Provided records

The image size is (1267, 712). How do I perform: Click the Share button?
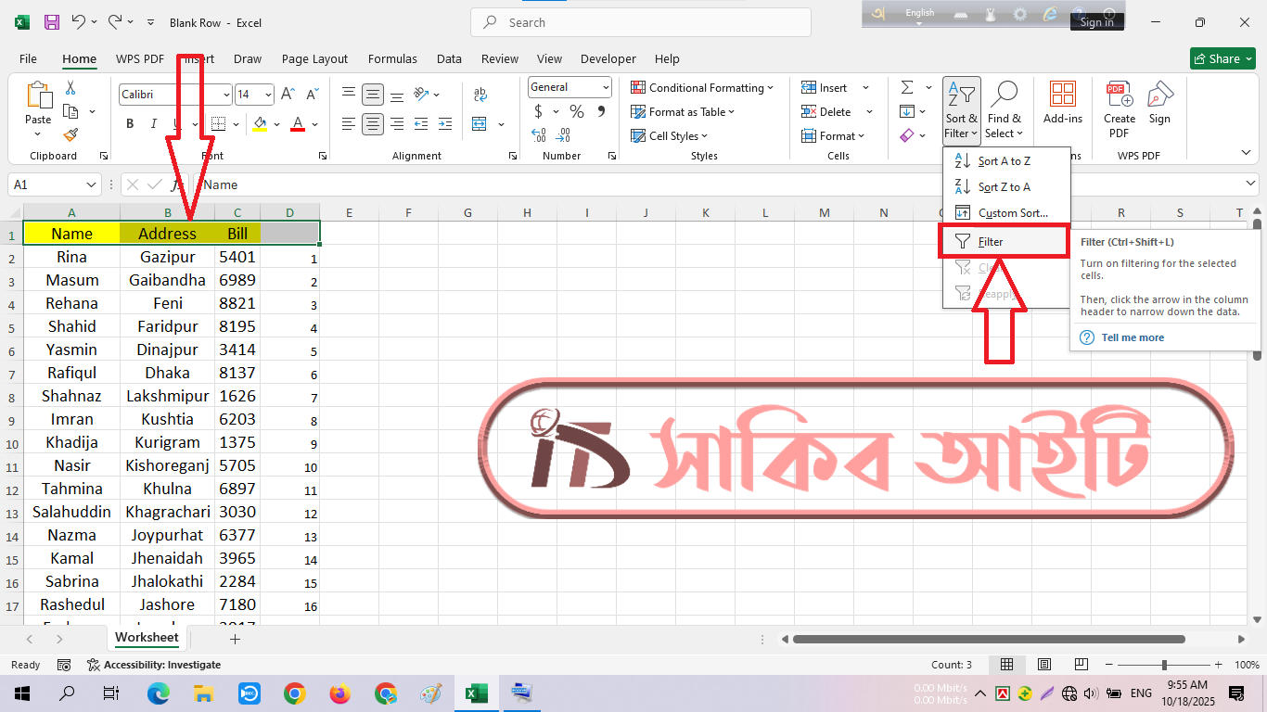pyautogui.click(x=1222, y=58)
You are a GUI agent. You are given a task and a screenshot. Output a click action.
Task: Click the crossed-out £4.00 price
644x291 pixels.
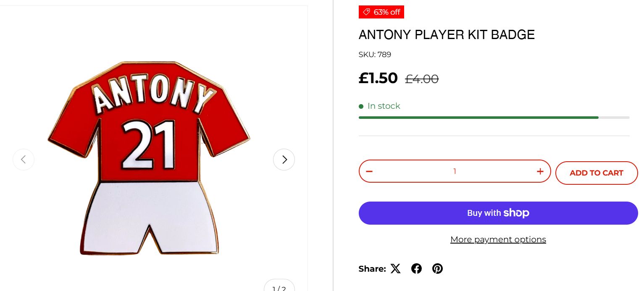coord(421,79)
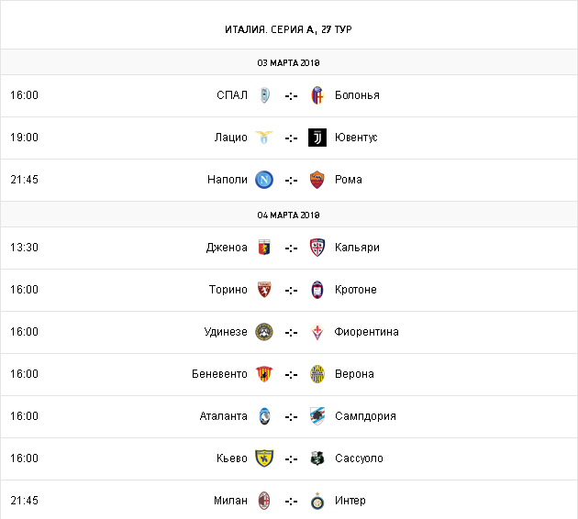Click the Juventus logo icon
Viewport: 578px width, 519px height.
[317, 138]
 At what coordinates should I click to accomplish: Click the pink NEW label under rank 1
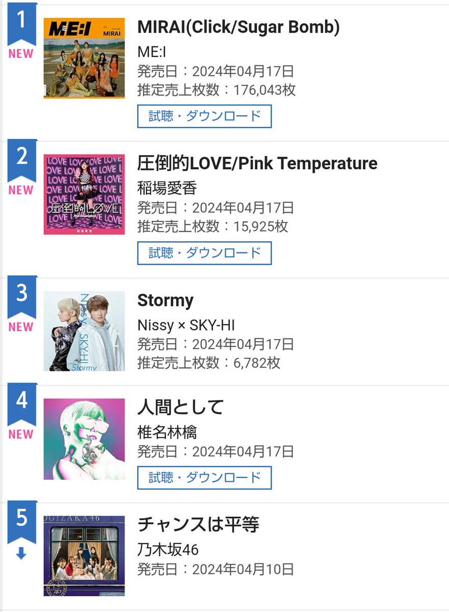[x=21, y=54]
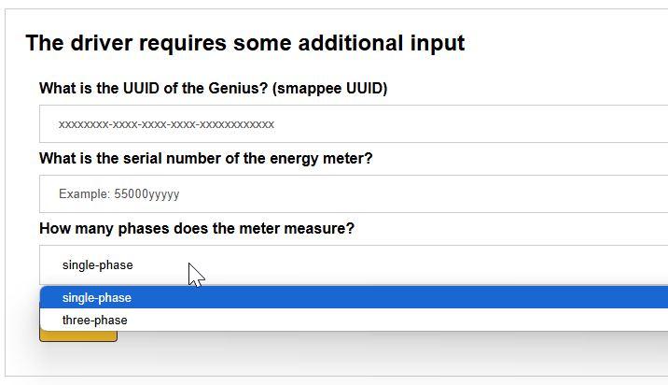Focus the energy meter serial number field

pos(355,193)
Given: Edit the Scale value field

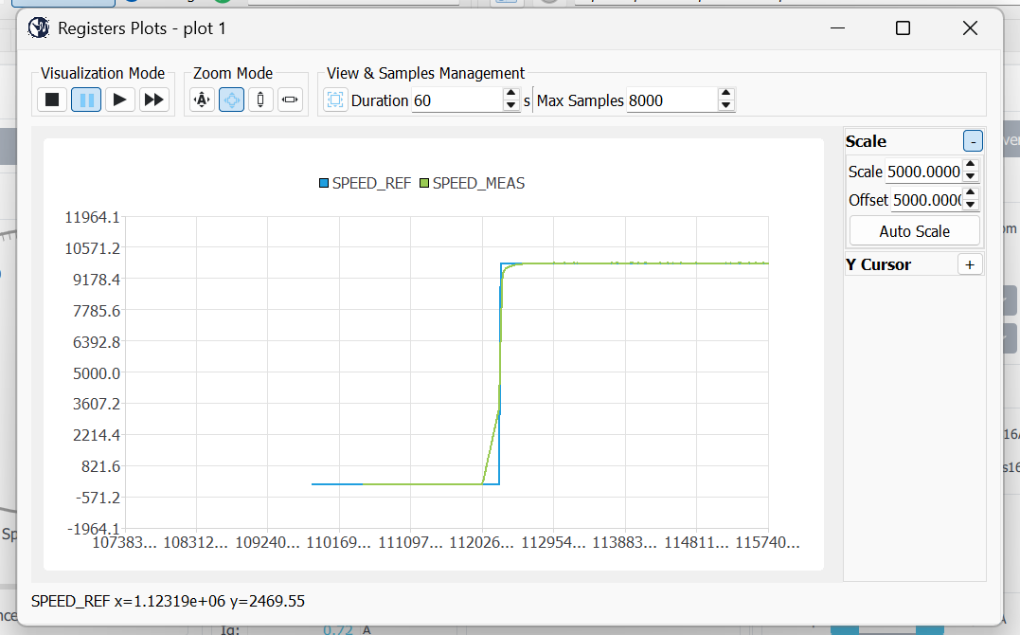Looking at the screenshot, I should (923, 171).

What you have to do
Return exactly the lines from the one containing "At what coordinates" through the end of the records, leaving out every picture.

Answer section
 At what coordinates should I click to accomplish: Click the pink NEW label under rank 1
[x=21, y=54]
Focus the energy meter serial number field

pos(355,193)
Given: Edit the Scale value field

Looking at the screenshot, I should (923, 171).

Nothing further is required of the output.